Information stored in a database is critical to all organizations for decision-making and predictive analysis. L&T Infotech’s Data Testing Framework (DTF) is a data validation and comparison framework that allows a user to perform data-centric testing. In Zenith, all kinds of data are moved from source database to target database every 30 minutes because of security reasons. In order to check and make sure the migration was successful, QA analysts run DTF daily. Due to DTF being a proprietary software, we decided to replace it with an in-house application.
In the stage 1, I gathered all the requirements:
Since functionalities make use of projects, suites and test cases, it is important to understand these terms first. Below is the tree View of the Items displays an example of how project, suite and case items are structured using tree view. Tree view is a graphical display that represents a hierarchical view of items. Each item (will also be referred as node) can have a number of subitems. It is important to note that items refer to test case, suite and project.
Project 1
└── Project 1 - Suite 1
└── Project 1 - Suite 2
└── Project 1 - Suite 2 – Test Case 1
└── Project 1 - Suite 2 – Test Case 2
Project 2
└── Project 2 - Suite 1
└── Project 2 - Suite 2
└── Project 2 - Suite 2 – Test Case 1
└── Project 2 - Suite 2 – Test Case 2
The application’s main browser window consists of two sections. First section is the navigation bar on the left hand side and the second section is the main content on the rest of the page. The navigation bar helps navigate the main content. The navigation bar has a “Home” button and when it is clicked, it displays a basic text comparison tool on the main content as shown below. There is a search bar, which allows users to search for an item on the tree view, underneath the “Home” button. Tree view is the graphical display that represents a hierarchical view of items. When one of the tree view items is clicked, main content displays information about the selected item. The page that is loaded in the main browser window is index.html. With jQuery, developers can hide and show HTML elements with hide() and show() methods. In HTML, there is div tag that defines a division (or section) of a HTML document. The index.html is structured in a way that it has four separate divs. When one of the divs is shown, the other three are hidden and the buttons clicked by the user controls this.
Application consists of node_modules folder, public folder, main.js file, nodes.txt file and package.json file. LICENSE.md and README.md files are not contributing to the execution of the application.

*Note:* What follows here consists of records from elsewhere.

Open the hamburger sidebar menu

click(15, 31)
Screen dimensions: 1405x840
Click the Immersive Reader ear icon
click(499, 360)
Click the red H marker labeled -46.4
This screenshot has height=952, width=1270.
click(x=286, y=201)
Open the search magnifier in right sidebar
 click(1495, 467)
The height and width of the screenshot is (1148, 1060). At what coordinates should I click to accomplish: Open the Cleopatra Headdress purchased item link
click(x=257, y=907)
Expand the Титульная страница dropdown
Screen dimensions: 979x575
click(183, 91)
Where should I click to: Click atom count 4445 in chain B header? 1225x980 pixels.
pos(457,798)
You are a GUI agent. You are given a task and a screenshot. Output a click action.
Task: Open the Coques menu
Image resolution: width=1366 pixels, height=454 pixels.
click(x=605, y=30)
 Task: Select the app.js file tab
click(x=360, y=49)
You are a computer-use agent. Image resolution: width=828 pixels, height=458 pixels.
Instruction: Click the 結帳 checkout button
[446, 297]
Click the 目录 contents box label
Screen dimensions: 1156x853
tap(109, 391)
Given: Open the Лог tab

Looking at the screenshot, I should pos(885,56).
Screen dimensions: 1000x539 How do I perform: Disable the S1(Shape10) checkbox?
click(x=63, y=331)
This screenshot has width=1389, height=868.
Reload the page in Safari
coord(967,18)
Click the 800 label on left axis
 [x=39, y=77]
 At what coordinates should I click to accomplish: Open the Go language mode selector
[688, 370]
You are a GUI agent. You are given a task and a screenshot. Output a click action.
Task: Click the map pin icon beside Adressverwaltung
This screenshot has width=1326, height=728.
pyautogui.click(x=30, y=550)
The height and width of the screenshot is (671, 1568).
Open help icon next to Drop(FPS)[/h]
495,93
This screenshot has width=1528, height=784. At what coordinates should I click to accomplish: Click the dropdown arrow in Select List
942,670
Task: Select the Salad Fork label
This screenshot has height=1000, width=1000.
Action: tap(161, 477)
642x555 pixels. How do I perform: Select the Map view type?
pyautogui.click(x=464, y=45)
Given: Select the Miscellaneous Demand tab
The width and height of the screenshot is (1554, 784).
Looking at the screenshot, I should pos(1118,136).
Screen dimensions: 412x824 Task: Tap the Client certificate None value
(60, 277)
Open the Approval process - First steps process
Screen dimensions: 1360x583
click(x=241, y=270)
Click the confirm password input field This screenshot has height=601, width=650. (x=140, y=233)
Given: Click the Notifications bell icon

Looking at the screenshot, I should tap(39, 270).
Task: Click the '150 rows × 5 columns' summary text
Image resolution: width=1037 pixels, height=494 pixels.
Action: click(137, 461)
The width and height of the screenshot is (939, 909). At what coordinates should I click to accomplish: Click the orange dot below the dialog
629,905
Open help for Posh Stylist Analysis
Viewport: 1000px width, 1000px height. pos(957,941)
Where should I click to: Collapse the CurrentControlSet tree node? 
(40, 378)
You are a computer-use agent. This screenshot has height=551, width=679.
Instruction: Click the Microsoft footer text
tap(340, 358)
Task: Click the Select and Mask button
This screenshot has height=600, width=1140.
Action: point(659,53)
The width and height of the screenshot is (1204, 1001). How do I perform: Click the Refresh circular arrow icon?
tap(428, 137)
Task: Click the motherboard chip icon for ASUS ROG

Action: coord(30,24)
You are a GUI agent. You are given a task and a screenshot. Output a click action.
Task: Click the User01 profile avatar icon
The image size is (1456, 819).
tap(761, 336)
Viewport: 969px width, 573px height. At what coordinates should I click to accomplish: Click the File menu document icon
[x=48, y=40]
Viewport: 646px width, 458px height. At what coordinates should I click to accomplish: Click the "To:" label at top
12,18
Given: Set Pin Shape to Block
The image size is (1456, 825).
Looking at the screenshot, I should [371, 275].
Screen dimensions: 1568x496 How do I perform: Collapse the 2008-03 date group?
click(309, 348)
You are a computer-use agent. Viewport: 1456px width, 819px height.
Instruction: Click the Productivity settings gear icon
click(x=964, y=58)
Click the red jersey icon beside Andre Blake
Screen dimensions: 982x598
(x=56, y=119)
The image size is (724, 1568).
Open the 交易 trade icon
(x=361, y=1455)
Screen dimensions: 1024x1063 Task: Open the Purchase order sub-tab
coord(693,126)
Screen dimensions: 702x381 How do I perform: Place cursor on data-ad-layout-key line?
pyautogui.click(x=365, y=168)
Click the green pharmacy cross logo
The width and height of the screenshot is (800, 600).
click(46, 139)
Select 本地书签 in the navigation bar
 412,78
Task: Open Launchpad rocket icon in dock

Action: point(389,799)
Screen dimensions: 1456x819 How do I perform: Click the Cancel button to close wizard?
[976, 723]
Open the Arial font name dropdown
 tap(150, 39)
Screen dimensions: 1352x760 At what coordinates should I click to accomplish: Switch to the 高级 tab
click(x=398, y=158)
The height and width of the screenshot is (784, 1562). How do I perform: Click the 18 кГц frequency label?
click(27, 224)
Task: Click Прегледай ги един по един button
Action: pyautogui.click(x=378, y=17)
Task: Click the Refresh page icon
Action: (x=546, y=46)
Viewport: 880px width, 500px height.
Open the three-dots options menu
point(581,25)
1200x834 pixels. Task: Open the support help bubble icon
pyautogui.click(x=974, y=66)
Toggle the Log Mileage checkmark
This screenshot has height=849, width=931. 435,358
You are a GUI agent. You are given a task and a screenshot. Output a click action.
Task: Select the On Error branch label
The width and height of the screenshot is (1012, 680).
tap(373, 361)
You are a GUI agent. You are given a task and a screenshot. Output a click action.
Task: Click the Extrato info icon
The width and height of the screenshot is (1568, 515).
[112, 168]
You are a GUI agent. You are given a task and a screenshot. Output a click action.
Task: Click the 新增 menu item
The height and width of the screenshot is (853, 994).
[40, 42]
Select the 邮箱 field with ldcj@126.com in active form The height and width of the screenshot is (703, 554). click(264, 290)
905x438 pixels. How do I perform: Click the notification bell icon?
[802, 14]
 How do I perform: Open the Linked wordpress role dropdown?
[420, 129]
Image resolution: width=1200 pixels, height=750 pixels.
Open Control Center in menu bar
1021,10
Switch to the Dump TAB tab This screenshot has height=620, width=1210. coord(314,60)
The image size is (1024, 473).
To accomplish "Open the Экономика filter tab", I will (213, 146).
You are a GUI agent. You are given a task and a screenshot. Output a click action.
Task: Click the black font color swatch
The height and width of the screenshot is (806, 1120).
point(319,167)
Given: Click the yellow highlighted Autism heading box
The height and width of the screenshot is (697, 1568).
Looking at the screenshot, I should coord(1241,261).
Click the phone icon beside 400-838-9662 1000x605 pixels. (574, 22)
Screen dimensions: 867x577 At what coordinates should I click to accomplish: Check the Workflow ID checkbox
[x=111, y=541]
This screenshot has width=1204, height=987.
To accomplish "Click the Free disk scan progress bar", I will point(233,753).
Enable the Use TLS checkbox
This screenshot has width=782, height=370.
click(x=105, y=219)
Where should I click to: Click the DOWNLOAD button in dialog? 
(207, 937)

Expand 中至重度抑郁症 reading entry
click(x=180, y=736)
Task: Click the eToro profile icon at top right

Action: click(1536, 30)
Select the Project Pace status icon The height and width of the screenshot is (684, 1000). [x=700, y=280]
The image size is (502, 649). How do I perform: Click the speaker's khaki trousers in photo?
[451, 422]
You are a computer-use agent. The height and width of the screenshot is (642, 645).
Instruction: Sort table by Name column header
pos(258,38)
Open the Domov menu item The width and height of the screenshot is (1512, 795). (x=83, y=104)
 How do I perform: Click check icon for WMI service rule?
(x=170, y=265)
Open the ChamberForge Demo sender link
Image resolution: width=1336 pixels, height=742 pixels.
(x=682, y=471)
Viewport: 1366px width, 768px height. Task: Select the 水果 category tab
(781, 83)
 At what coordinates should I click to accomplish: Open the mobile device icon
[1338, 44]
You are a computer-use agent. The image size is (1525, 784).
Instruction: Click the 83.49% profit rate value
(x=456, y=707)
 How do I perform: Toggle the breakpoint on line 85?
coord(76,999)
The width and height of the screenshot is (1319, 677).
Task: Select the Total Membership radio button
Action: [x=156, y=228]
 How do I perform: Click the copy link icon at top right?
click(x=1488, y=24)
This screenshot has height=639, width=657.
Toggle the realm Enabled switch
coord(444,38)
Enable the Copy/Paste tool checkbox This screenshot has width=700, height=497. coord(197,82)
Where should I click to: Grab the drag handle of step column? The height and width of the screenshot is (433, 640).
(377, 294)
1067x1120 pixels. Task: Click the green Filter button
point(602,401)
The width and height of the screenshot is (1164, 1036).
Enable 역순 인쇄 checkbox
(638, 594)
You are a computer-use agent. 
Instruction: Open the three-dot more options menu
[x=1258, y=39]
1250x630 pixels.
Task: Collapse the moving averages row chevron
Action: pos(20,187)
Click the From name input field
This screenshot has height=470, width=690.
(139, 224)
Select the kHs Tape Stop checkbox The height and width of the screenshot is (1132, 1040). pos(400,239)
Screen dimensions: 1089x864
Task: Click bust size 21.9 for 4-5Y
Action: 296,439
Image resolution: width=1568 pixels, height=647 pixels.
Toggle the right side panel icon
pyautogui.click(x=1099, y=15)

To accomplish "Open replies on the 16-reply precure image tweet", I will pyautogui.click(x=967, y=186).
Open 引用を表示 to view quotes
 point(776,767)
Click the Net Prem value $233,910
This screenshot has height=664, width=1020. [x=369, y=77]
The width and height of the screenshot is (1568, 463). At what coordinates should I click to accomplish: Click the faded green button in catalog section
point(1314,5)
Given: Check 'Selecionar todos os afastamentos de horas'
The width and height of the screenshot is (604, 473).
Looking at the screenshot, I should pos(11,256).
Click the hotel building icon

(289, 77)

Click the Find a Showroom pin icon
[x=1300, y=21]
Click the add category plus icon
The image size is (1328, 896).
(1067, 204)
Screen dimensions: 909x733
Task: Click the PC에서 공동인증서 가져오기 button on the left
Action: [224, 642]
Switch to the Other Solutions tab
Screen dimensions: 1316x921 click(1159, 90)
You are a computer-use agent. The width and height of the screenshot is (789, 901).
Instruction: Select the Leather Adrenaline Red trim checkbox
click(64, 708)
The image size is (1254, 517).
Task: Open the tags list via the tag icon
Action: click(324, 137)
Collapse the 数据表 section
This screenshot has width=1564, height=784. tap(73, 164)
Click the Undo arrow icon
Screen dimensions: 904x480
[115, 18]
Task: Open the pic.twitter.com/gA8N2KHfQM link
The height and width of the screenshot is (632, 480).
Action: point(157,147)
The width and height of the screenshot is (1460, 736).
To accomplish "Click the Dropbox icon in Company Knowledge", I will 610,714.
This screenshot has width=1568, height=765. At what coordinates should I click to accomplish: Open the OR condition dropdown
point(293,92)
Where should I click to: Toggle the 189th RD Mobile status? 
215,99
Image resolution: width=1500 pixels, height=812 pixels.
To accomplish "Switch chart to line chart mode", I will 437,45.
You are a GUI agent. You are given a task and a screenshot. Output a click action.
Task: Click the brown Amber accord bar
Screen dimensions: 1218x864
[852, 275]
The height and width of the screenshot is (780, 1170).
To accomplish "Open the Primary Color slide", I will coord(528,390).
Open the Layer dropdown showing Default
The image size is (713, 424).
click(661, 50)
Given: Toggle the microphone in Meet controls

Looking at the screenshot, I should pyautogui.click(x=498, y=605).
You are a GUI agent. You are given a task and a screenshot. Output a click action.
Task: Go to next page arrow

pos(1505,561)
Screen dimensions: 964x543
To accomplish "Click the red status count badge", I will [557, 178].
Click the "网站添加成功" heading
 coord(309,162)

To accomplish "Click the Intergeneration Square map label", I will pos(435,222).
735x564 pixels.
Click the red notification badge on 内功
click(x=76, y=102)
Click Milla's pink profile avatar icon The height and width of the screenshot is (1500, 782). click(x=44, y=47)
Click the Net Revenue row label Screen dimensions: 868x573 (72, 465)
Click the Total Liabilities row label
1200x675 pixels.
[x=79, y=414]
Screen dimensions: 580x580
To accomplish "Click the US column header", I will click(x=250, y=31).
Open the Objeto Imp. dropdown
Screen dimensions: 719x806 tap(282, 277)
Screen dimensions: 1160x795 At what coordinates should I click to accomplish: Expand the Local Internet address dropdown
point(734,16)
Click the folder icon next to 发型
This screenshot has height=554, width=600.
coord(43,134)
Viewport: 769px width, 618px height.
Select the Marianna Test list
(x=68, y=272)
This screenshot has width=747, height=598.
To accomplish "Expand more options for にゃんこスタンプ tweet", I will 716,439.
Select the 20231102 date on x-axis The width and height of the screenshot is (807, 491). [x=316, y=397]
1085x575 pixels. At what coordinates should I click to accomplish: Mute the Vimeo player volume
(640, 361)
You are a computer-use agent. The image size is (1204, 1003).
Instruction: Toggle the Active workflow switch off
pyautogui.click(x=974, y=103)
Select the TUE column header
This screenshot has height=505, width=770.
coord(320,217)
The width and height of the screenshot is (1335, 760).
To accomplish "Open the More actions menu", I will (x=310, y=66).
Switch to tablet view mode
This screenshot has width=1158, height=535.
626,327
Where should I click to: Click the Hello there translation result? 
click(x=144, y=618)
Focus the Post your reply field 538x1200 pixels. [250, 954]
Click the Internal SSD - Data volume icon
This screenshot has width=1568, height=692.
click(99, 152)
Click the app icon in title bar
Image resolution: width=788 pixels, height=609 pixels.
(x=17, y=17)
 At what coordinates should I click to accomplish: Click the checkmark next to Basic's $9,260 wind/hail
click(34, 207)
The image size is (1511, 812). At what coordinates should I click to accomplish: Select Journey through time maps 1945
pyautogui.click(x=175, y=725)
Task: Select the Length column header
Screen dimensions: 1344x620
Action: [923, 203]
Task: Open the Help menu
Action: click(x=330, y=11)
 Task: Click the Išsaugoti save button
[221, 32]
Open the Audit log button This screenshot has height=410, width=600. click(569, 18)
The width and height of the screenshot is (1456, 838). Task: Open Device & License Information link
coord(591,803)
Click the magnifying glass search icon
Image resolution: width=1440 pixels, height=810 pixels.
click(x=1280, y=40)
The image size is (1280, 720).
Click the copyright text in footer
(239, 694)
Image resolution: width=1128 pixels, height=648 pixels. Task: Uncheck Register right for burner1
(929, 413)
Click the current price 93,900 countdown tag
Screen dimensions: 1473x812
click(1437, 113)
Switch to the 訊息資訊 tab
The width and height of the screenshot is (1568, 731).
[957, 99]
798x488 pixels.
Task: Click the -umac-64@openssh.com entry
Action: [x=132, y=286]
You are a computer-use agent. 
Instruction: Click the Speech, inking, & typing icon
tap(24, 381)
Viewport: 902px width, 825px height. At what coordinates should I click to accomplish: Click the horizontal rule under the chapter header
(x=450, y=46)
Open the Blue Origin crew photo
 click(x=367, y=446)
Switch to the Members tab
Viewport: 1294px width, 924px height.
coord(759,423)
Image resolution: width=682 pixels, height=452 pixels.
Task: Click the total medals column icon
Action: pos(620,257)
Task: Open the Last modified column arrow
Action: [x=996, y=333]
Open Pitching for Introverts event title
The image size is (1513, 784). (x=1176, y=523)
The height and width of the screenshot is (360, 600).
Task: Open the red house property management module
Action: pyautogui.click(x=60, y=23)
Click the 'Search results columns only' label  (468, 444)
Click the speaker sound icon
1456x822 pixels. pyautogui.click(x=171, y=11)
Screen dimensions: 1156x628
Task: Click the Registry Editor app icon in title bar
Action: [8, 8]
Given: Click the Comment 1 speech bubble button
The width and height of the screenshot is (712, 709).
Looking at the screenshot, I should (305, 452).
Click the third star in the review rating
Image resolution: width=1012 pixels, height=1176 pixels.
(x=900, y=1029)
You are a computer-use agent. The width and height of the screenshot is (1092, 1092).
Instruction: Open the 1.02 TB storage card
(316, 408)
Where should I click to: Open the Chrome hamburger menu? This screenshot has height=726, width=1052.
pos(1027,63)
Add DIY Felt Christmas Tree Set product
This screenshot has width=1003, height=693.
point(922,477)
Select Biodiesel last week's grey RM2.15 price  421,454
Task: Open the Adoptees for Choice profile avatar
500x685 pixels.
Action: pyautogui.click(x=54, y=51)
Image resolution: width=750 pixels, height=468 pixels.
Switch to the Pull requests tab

This is how the application is structured:
The package.json file contains meta data about Zenith Data App. It also includes the list of dependencies to install from npm when running npm install. In Electron, the process that runs package.json’s main script is called the main process. The script that runs in the main process can display a GUI by creating web pages. There are three dependency node modules in the package.json. These three modules exist in “node_modules” folder. “oracledb” module allows connecting to the Oracle database through Electron. “simple-oracledb” module is an extension to “oracledb” module and enables handling many records by splitting the results into bulks. ”exceljs” module is an Excel workbook manager that allows writing reports in Excel format.
The main.js file creates windows and handles system events. When Electron finishes initialization and the application is ready, main.js first creates a new browser window and then loads the index.html file into that window.
All the projects, suites and test cases created by the user are stored in Node.txt file as a data structure in JSON format.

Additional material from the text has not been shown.